La forza di una donna, spoiler finali: la sorella di Bahar confessa: ‘Ho ucciso Sarp’
Negli episodi finali della soap turca La forza di una donna, Arif Kara (Feyyaz Duman) scoprirà che in realtà Sarp Cesmeli (Caner Cindoruk) è morto per mano della cognata Sirin Sarikadi (Seray Kaya). Sarà proprio quest’ultima ad ammettere la sua responsabilità, durante lo scontro con un malvivente, visto che pronuncerà le testuali parole per intimorirlo: “Ho già ucciso mio cognato, non ho paura a rifarlo con te”.
Sirin si impossessa di una pistola trovata a casa del defunto Sarp
Ben presto, Enver si vedrà costretto a minacciare Dursun, l’uomo che ha cresciuto Satılmış, il vero figlio di Emre e Ceyda.
In particolare, l’anziano uomo impugnerà una pistola trovata nella casa in cui viveva il defunto Sarp.
Il giorno seguente, Arif e Bahar crederanno di aver gettato in mare l’arma su ordine di Enver, mentre invece finirà nelle mani di Sirin.

Arif chiede delle spiegazioni a Sirin
In seguito, durante la cena di fine anno a casa di Bahar, farà irruzione un ladro. Anche se Enver sceglierà di non festeggiare con la figlia Sirin, Bahar insisterà per farla chiamare, assalita dai sensi di colpa.
A bussare alla porta della giovane ci penserà Arif, il quale vedrà Sirin con una pisola in mano. Per allontanare il criminale, la ragazza minaccerà di sparare, senza sapere di essere spiata da Arif. Nello specifico, Sirin confesserà il suo coinvolgimento con la morte del cognato Sarp, prima di far partire un colpo di pistola.
Appena il ladro scapperà via, Arif esigerà sapere da Sirin se è vero che è l’assassina di Sarp. Dopo aver ammesso la sua colpevolezza, Sirin farà presente ad Arif di non poter essere incastrata. In realtà, Arif registrerà la conversazione con Sirin con il suo cellulare di nascosto.

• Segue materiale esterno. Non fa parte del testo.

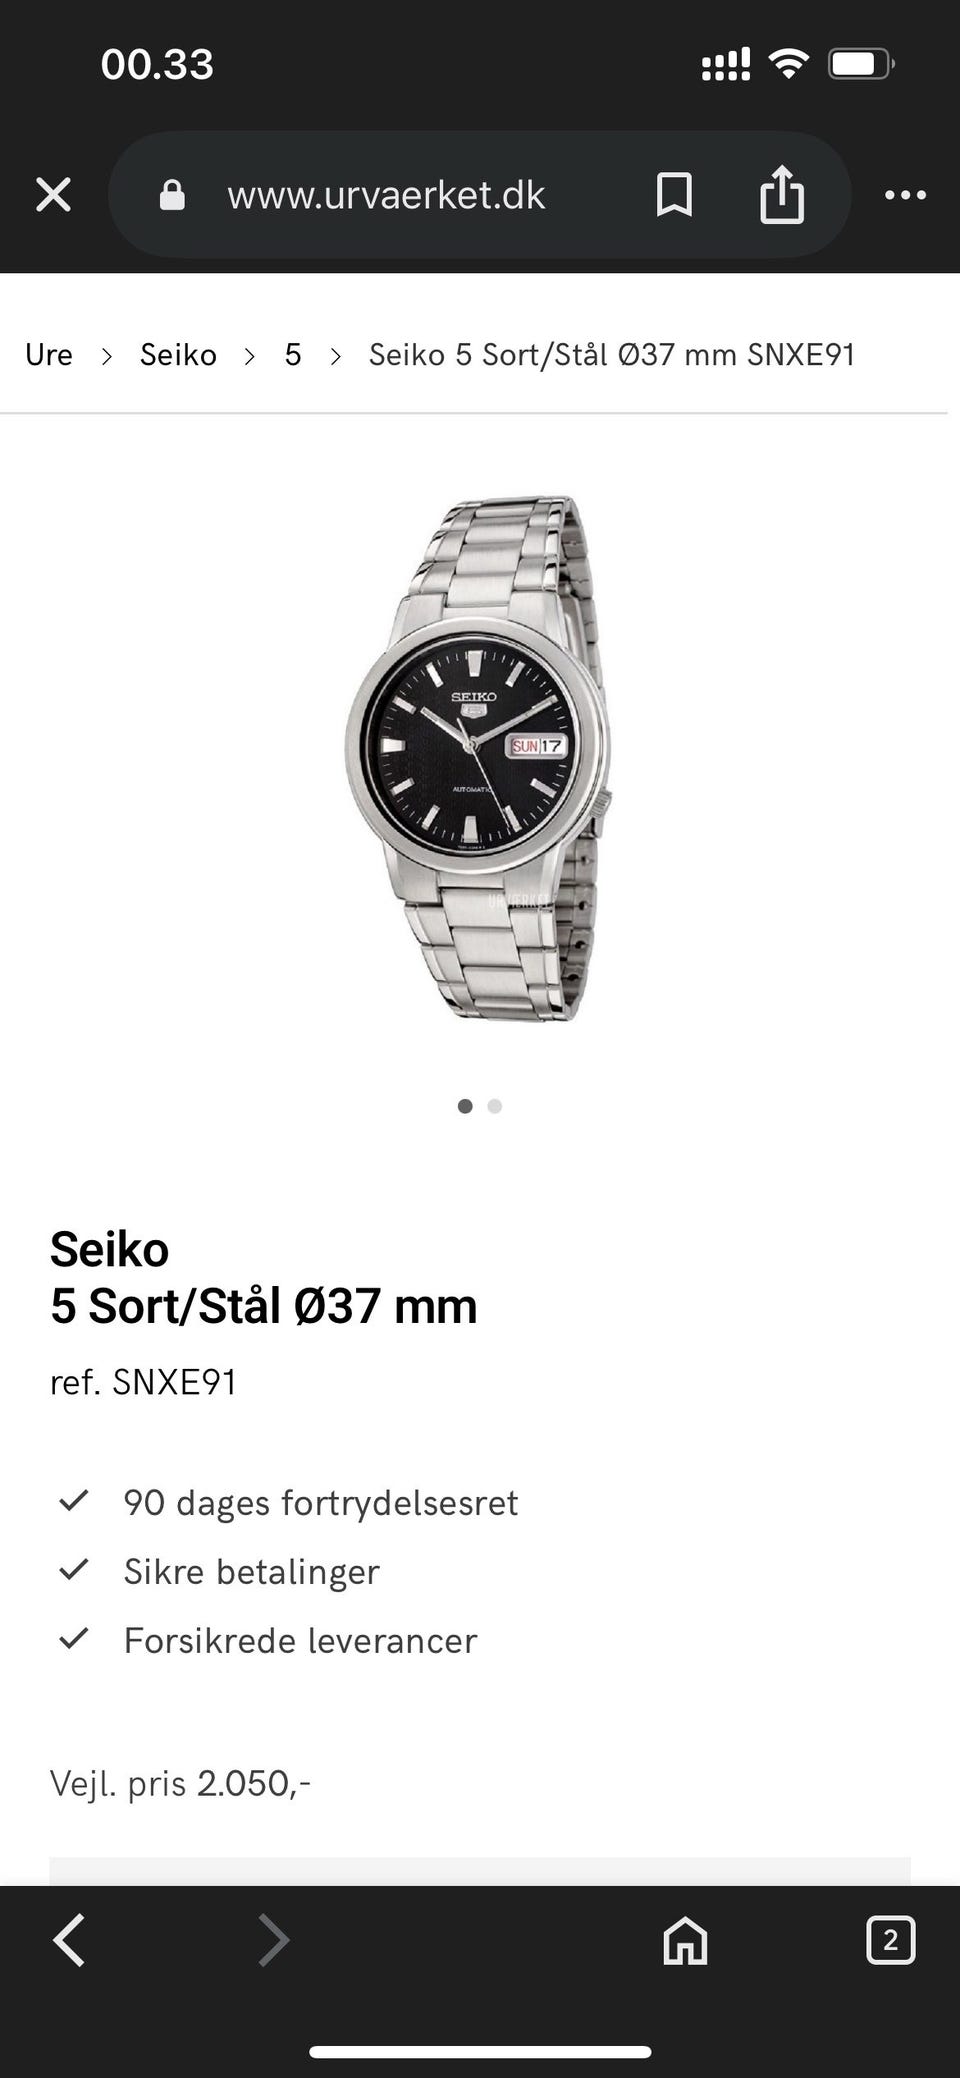The image size is (960, 2078).
Task: Tap the Seiko watch product image
Action: [478, 758]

Riepilogo: Enver ha distrutto la sua casa con un incendio
A seguito della morte della moglie Hatice, Enver ha provocato un terribile incendio nella sua casa. Dopo essere rimasto senza un tetto, l’anziano uomo si è trasferito con la figlia Sirin nell’appartamento in cui il defunto Sarp aveva anticipato sei mesi di affitto. A quel punto, dopo aver finto di essere cambiata, Sirin ha dimostrato di non aver smesso affatto di odiare la sorellastra Bahar.